DATA EXTRACT ->
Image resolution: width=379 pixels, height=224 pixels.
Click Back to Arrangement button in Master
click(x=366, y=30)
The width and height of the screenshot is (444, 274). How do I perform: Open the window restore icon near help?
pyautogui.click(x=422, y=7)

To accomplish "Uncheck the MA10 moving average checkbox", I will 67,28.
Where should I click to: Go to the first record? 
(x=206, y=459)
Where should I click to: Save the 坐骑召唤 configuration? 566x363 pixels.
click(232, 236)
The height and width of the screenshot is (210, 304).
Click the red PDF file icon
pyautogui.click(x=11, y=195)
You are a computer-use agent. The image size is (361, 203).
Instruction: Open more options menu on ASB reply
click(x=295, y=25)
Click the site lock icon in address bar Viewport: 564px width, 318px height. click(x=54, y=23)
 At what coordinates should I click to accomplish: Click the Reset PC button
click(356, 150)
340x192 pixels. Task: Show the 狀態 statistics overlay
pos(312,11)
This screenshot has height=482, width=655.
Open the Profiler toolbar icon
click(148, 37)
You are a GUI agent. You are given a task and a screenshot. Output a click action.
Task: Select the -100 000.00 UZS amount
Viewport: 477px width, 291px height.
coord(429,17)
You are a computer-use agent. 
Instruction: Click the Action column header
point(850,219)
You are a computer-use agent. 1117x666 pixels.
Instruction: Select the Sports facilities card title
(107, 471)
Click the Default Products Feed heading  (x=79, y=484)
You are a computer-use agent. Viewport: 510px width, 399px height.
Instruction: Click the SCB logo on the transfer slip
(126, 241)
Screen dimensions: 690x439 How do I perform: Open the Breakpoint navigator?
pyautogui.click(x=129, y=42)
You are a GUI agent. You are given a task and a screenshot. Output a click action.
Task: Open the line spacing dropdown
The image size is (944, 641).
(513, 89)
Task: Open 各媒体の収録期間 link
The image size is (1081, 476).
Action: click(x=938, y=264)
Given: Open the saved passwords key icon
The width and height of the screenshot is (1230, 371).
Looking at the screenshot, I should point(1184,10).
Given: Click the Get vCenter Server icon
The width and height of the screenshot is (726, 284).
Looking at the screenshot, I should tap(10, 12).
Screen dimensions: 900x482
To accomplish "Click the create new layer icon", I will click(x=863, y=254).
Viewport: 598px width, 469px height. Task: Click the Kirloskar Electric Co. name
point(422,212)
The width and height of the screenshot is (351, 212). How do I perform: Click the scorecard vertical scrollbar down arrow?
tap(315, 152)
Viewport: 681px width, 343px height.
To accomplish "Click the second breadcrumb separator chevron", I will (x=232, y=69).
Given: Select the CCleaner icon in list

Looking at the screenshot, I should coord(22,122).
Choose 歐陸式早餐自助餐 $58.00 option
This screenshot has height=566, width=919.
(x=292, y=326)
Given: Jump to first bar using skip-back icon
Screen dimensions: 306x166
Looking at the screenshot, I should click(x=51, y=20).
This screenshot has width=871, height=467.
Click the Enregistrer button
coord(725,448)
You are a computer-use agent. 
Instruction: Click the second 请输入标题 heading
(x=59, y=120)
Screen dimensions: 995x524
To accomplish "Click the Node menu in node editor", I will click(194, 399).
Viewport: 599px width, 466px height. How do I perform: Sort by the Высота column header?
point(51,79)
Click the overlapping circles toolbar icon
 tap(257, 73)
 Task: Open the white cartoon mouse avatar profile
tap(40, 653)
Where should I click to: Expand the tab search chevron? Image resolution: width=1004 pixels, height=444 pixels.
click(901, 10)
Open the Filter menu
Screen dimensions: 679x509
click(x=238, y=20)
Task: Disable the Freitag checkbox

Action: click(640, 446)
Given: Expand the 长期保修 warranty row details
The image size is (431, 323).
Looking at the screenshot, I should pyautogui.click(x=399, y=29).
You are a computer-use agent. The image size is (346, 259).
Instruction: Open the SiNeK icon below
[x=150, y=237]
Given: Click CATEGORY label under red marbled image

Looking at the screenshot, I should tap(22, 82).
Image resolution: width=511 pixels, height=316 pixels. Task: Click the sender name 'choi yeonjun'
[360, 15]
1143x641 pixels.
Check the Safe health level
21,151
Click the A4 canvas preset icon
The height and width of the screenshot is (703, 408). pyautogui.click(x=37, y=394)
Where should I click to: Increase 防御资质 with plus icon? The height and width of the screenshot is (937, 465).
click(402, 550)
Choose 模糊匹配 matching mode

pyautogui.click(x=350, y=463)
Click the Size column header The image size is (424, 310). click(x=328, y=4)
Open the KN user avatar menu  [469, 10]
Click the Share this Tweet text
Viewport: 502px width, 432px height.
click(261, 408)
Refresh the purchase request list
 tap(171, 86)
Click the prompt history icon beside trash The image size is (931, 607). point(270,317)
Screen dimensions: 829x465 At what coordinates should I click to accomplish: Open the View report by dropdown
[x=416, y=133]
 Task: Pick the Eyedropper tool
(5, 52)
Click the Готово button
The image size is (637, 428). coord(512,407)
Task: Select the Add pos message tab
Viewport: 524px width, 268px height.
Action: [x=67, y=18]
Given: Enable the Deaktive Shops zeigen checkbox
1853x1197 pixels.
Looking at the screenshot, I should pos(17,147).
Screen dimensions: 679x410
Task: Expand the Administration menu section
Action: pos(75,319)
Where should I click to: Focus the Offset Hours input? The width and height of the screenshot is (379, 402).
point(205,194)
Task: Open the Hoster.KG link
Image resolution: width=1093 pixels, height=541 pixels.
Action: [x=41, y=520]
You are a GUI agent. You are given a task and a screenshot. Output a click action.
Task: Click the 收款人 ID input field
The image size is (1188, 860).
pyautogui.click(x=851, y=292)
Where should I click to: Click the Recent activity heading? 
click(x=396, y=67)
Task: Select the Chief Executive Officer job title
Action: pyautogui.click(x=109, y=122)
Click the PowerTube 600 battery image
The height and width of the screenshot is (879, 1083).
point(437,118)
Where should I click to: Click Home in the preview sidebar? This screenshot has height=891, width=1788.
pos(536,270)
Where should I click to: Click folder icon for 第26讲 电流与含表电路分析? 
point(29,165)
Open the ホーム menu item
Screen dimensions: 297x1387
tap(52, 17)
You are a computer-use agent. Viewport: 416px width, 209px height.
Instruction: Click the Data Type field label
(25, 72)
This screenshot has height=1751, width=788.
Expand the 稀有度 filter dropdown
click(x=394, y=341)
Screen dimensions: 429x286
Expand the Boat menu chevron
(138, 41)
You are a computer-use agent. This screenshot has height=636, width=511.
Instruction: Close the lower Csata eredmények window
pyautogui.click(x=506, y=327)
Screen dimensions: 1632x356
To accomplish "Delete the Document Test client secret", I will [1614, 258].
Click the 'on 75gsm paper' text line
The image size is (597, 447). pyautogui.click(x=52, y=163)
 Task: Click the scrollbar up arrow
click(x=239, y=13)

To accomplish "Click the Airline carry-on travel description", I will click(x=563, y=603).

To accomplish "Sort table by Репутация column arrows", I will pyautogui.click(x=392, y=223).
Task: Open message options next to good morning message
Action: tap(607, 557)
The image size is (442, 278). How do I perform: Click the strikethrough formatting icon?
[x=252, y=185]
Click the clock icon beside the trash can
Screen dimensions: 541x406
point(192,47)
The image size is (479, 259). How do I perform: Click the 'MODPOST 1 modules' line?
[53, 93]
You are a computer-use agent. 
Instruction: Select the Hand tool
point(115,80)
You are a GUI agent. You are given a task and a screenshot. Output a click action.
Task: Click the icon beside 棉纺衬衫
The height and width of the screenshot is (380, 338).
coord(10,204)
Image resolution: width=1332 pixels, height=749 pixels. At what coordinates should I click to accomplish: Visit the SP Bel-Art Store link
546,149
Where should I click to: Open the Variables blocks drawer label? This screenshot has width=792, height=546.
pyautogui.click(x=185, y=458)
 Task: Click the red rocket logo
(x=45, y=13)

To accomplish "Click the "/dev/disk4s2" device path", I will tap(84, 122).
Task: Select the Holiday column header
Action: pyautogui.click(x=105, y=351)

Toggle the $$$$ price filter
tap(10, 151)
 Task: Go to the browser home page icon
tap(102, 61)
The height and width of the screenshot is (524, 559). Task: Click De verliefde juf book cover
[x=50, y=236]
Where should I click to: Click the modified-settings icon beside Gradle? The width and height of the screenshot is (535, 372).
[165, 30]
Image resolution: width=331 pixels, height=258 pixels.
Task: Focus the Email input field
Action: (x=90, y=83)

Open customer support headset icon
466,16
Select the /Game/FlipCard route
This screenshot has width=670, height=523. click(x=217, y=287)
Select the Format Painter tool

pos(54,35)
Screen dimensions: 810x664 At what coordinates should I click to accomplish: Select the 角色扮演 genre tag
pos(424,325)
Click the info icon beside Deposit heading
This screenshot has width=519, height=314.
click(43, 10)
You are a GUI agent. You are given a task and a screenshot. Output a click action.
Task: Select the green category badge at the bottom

YOUR ASSIGNMENT -> From the records above, print only the lines between the one holding "Instruction: Click the Data Type field label" and the one holding "You are a computer-use agent. This", inclusive, exactly as they stand.

ANSWER SECTION ->
Instruction: Click the Data Type field label
(25, 72)
This screenshot has height=1751, width=788.
Expand the 稀有度 filter dropdown
click(x=394, y=341)
Screen dimensions: 429x286
Expand the Boat menu chevron
(138, 41)
You are a computer-use agent. This screenshot has height=636, width=511.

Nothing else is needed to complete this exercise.